Nun ist der Tag gekommen, an dem weit über den alten Sonntag hinaus alle Erinnerungen an Willy Schnabel stärker wach werden als je zuvor. Die Partei ruft ihre Mitglieder nach zwölf Jahren finsterster Illegalität zum ersten öffentlichen Appell.

Auf diesen Appell haben sie sich an Nitzsches Krankenbett vorbereitet. Schon um Fritz dafür zu entschädigen, dass er nicht teilnehmen kann. Sie sind alle gekommen: Horst Schulze, Martin Langer, Karl Stenzel, Männe Runge, Selma Lauterbach, Mariechen Müller, Else Schnabel. Mariechen und Else gehören an sich nicht zur Zelle, doch sie haben mit ihr die ganze Illegalität verbracht. Bald werden sie irgendwo arbeiten und einer anderen Parteieinheit angehören. Jetzt zählen sie noch zu M & S, zu der Parteizelle, die zwölf Jahre hindurch ihren Zusammenhalt bewahrt und illegal gearbeitet hat.
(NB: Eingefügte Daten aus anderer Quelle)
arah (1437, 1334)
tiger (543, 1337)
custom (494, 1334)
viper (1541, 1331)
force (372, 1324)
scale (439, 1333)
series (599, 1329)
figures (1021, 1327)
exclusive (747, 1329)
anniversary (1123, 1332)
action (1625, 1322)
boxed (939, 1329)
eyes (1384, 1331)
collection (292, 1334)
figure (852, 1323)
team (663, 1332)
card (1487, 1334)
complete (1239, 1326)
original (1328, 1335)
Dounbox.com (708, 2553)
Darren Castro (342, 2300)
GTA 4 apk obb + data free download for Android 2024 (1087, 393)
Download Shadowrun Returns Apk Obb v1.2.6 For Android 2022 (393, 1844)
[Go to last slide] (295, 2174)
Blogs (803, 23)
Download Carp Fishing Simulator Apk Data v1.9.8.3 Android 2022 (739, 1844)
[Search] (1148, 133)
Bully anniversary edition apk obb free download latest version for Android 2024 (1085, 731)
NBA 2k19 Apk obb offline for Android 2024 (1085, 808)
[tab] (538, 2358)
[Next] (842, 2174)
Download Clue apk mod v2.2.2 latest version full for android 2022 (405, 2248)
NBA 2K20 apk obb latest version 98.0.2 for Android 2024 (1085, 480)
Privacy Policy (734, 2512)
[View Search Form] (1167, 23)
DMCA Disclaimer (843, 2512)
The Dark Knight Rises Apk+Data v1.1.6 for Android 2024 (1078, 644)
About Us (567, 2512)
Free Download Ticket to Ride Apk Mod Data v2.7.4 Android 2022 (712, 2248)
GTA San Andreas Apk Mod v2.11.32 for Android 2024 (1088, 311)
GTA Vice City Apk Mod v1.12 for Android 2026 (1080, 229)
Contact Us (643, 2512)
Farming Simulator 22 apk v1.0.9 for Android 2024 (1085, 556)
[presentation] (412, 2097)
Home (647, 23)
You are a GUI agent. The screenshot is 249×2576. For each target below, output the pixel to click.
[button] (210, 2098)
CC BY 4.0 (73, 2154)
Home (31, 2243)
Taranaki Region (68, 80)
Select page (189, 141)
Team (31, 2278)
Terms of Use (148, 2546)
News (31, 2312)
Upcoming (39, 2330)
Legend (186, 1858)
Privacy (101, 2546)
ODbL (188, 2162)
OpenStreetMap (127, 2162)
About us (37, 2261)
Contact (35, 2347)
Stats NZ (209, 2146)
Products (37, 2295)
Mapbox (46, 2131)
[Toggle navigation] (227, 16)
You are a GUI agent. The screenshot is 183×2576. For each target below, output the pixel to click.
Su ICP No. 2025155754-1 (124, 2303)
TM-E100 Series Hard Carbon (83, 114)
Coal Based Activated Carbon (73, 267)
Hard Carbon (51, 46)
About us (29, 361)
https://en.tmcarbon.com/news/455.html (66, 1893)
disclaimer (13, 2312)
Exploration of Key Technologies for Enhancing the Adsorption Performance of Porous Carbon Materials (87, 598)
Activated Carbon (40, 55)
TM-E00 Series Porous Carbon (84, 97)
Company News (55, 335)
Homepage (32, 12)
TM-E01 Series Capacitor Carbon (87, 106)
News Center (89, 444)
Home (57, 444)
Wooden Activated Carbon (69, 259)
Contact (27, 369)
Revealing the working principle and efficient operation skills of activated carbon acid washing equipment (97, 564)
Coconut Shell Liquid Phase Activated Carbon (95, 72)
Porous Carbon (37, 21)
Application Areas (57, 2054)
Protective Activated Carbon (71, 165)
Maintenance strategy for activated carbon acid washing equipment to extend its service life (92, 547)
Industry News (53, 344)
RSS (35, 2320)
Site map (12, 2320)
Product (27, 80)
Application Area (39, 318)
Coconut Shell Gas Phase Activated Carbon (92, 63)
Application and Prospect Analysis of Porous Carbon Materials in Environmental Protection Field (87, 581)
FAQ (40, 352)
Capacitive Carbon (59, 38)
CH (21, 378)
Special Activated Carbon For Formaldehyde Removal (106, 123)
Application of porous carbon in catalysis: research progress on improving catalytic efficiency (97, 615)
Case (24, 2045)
Horst Schulze ist nicht ohne Herzklopfen zu Nitzsche gegangen. Der Gedanke, Lene zu treffen, erregt und bedrückt ihn zugleich. Sie sind sich sehr nahe gewesen, und dann ist alles, was sie verbunden hat, wie Sand durch die Finger geronnen. Nun betragen sie sich gegeneinander und vor den anderen, als ob es zwischen ihnen niemals mehr gegeben hätte als Lenes mutige Hilfe. Trotz aller Mühe gelingt es ihnen nicht, sich unbefangen und herzlich gegenüberzutreten. Das erregt Fritz und Ella Nitzsches Misstrauen. Für sie ist Horst undankbar. Die Möglichkeit, dass ihr Lenchen die Ursache für die Spannung sein könnte, schließen sie aus. Lenchen ist ein einfacher, geradliniger Mensch, ein richtiges Arbeiterkind, und Horst ist ein Intelligenzler, ein Spinner, der sich oft genug als Querkopf erwiesen hat. Aber Partei ist Partei, und Privatangelegenheiten sind Privatangelegenheiten. Beides ist streng zu trennen. Deshalb hat Fritz Nitzsche während der Parteiversammlung an seinem Bett mit keiner Silbe auf die Differenzen zwischen dem Polleiter der Zelle und der Nitzschefamilie angespielt. Er ist betont kühl zu Horst Schulze gewesen. Das ist nicht weiter aufgefallen, Fritz hat nie besondere Sympathien für Horst gezeigt.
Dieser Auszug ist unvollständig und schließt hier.